Arriving home from work, a husband found his wife engaged in sex with his best friend. The husband flew into a rage and verbally threatened to shoot both of them, although he did not own a gun. The best friend quickly left and the husband eventually calmed down and regained his self-control after his wife promised not to see the best friend again. Nevertheless, the husband left the house to purchase a handgun. After making his purchase, he stopped by a local bar and became inebriated. In the meantime, the best friend returned to drop off the husband’s favorite hat, which the husband had left at the best friend’s house the day before. Only the wife was home, but as the wife was giving the best friend a goodbye hug, the husband returned home, still inebriated. As both the wife and the best friend attempted to explain the innocent nature of their being together, the husband, his shock over their relationship returning, pulled the trigger. His shot missed the best friend and instead killed the wife. The husband was charged with common law murder of his wife. Which of the following would be his best argument against the charge?

A

The sight of his best friend and his wife together again reignited his feelings regarding his wife’s adultery.

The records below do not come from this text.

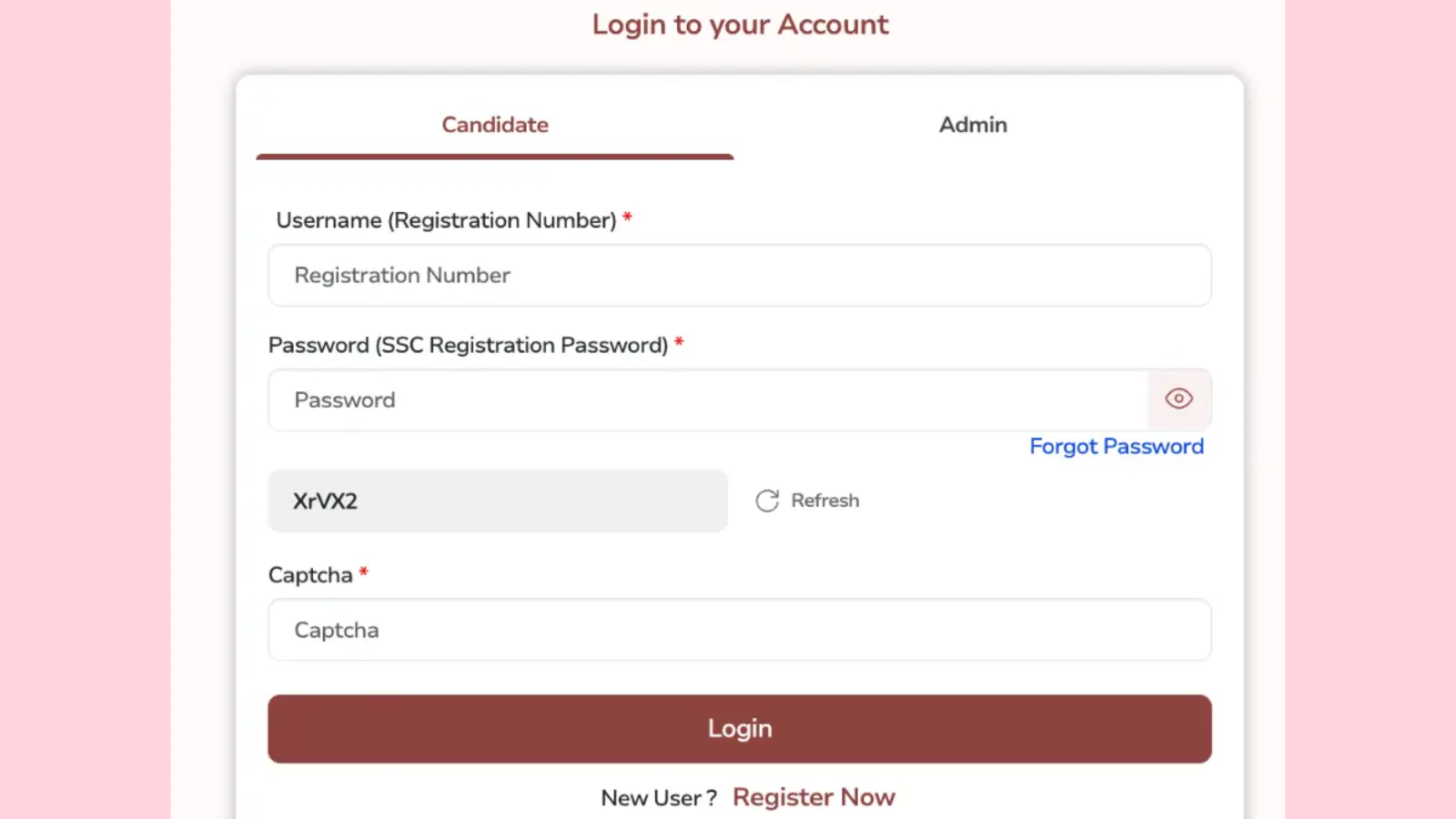The width and height of the screenshot is (1456, 819).
Task: Focus the Captcha entry field
Action: pos(739,630)
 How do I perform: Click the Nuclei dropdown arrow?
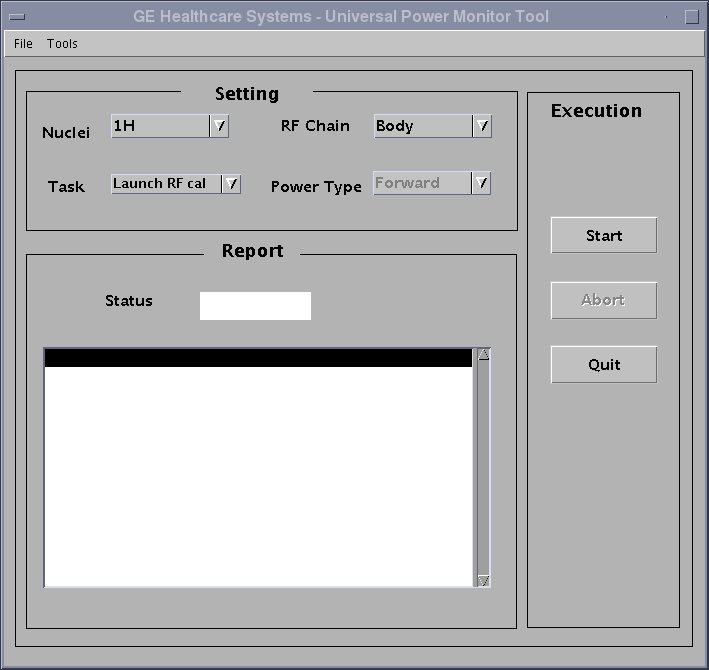click(219, 126)
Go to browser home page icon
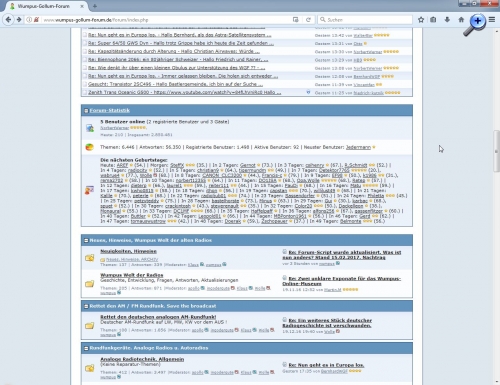This screenshot has height=385, width=500. click(461, 20)
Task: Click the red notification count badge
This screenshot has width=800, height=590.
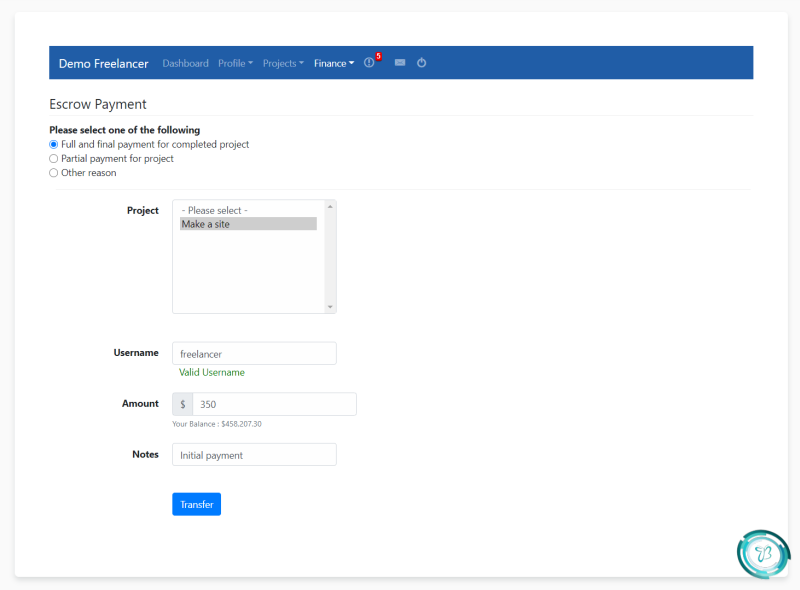Action: pyautogui.click(x=379, y=56)
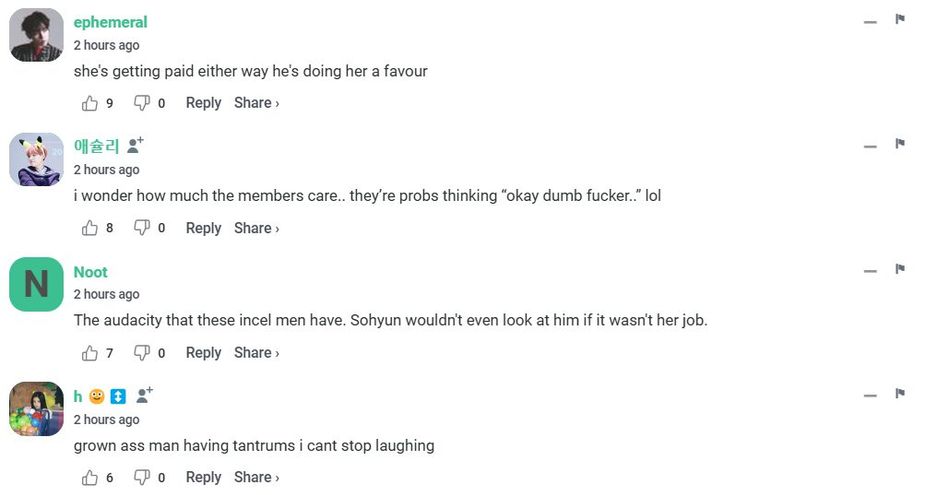Viewport: 925px width, 495px height.
Task: Upvote Noot's comment about Sohyun
Action: pos(90,353)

Adequate provocation reduces common law murder to voluntary manslaughter. Although the discovery of his wife’s adultery would likely have been adequate provocation, the husband cooled off long enough to gain his self-control before finding his wife and his best friend together a second time. Merely seeing his wife embrace his best friend would not constitute adequate provocation. However, assuming this second incident rekindled the passions that had been inflamed by the earlier incident, the husband could reclaim the partial defense of adequate provocation.